Doxorubicin (DOX) is a widely used anthracycline chemotherapeutic agent whose clinical application is limited by cardiotoxicity. In clinical settings, chemotherapy is given to tumor-bearing patients, whereas most preclinical studies of DOX-related cardiotoxicity use non-tumor-bearing animal models, potentially missing context-dependent differences. To address this, we compared DOX-induced cardiotoxicity between non-tumor-bearing and tumor-bearing mouse models. Cardiac function was assessed by echocardiography, and serum biomarkers, histopathological changes, and cardiac transcriptomic profiles were analyzed. Tumor burden exacerbated DOX-induced increases in BNP and CK-MB levels and myocardial structural damage, whereas systolic function was significantly reduced in non-tumor-bearing mice but did not further decline in tumor-bearing mice. Transcriptomic analysis revealed that DOX treatment induced 2528 and 398 differentially expressed genes (DEGs) in non-tumor-bearing and tumor-bearing mice, respectively, compared with their respective controls. A total of 206 shared DEGs were identified, most of which showed consistent directions of change under both conditions, while 16 genes exhibited opposite expression patterns. Common DEGs were mainly enriched in immune-inflammatory responses, cell adhesion, and extracellular matrix (ECM)–receptor interaction pathways. In non-tumor-bearing conditions, DOX-specific mechanisms were mainly associated with ECM remodeling, oxidative stress, metabolic dysregulation, and p53-mediated apoptosis. In contrast, tumor-bearing conditions showed predominant enrichment of immune-related pathways, including JAK-STAT, Toll-like receptor, NOD-like receptor, and chemokine signaling. These findings suggest that tumor burden may modulate the molecular mechanisms of DOX-induced cardiotoxicity, revealing context-dependent differences and offering insights for future cardioprotective strategies.

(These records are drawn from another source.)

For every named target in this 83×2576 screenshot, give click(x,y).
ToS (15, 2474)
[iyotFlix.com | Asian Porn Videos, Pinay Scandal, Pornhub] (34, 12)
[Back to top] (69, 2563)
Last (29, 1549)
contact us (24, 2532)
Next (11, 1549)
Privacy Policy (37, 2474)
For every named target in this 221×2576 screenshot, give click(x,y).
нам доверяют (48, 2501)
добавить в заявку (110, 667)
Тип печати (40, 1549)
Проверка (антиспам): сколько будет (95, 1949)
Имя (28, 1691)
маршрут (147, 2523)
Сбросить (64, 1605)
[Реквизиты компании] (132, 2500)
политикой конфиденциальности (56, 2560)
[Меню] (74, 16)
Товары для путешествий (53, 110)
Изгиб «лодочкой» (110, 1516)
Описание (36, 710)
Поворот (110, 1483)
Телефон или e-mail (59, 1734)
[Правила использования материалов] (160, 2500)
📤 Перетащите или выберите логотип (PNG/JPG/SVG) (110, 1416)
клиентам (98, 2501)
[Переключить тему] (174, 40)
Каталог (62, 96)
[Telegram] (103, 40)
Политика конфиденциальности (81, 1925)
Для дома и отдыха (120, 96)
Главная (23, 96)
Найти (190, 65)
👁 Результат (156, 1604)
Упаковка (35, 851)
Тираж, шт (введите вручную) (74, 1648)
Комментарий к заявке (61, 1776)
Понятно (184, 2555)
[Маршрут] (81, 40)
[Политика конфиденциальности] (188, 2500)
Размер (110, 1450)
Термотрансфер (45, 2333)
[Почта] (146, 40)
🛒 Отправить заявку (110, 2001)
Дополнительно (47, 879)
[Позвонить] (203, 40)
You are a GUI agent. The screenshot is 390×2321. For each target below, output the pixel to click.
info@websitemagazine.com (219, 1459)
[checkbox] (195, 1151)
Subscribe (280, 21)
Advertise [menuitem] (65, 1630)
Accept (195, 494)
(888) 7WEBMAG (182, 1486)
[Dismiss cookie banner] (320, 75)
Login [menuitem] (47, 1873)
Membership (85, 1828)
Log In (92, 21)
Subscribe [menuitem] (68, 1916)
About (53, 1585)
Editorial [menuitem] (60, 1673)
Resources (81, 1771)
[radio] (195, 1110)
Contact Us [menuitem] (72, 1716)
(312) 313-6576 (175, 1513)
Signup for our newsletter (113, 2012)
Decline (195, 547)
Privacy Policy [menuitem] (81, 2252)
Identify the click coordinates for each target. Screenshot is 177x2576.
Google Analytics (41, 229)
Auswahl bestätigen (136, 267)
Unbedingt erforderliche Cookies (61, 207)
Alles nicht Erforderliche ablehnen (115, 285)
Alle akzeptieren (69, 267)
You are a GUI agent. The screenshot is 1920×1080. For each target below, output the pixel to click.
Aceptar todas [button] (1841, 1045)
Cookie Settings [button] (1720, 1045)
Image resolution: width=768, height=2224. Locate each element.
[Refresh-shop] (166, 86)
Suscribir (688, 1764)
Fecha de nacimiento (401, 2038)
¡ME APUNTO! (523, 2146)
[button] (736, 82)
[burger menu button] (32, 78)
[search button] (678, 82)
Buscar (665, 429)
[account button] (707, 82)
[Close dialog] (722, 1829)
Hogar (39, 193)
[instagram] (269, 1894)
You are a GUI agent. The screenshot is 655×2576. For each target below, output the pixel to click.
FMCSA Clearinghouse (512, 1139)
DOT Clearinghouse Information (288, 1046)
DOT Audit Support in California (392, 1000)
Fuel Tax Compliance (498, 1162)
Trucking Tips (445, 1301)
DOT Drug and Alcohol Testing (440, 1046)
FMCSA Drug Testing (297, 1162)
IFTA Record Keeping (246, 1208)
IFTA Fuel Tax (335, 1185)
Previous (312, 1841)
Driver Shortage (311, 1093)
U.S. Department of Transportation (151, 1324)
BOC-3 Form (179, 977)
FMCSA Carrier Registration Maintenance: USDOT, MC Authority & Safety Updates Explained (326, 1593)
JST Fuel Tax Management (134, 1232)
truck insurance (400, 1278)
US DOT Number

Yu et al. (Wed,) conducted a other in Doxorubicin-induced cardiotoxicity. Doxorubicin vs. Non-tumor-bearing mice and respective controls was evaluated on Differentially expressed genes (DEGs) and cardiac function/biomarkers. Doxorubicin treatment induced 2528 and 398 differentially expressed genes in non-tumor-bearing and tumor-bearing mice, respectively, suggesting tumor burden modulates cardiotoxicity mechanisms.